If you are a regular reader of this blog you will know that I try hard to promote positivity, so this post is a bit different for me. Lately I have been feeling a bit disillusioned with life and this feeling has spread to my blog as well. I am going to draft this post to get a few things off my chest, whether I post it or not will be another story.
Life has been ridiculously stressful lately and super busy but it’s never effected my blogging before. It’s all things I have no control over, so no idea how to step away and turn my mind off to it. Work and home haven’t been going well and you know when you can normally balance it when ones going bad the others pretty great? Well I’ve had no such luck lately. I feel like I’m about to snap, I want to switch off and relax but not sure how you go about it. I keep getting poorly at the moment as well and I know that’s due to being stressed and run down. Everything just seems a little grey.
In terms of my blogging block, I suppose I don’t have any blogging buddies either so don’t have anyone to talk it through with or anyone who understands this hobby. I want to say I have fallen out of love with it, but that’s not true I love blogging fiercely. ‘Lipsticks and Lashes’ is my little sanctuary and I really enjoy it, cherish it, it’s my baby. However right now and over the past week or so I keep sitting at my laptop and it’s just blank. I have ideas for posts, lists and lists of ideas, but I can’t seem to focus to put anything together, no words are coming out.

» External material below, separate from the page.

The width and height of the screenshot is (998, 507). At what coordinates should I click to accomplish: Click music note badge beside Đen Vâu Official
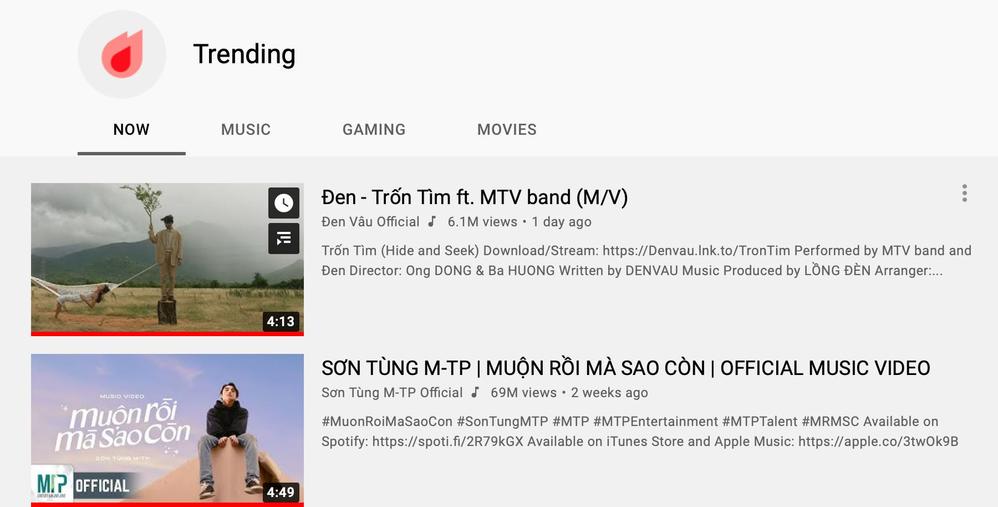tap(433, 221)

I also hate to compare my blog to others, that’s not why I started this. I started it as I love writing. I want to be a writer one day and thought blogging was a great way to practice my writing. I just find it’s become such a competitive community. I have always been flattered that people even check out my blog let alone follow it. But I am sometimes not sure I fit in.
I feel like I have lost my blogging mojo and I don’t know how to fix it.
Apologies for a bit of a ‘bleurgh’ post but I feel better for venting. Have you ever had the blogger blues or blogger block?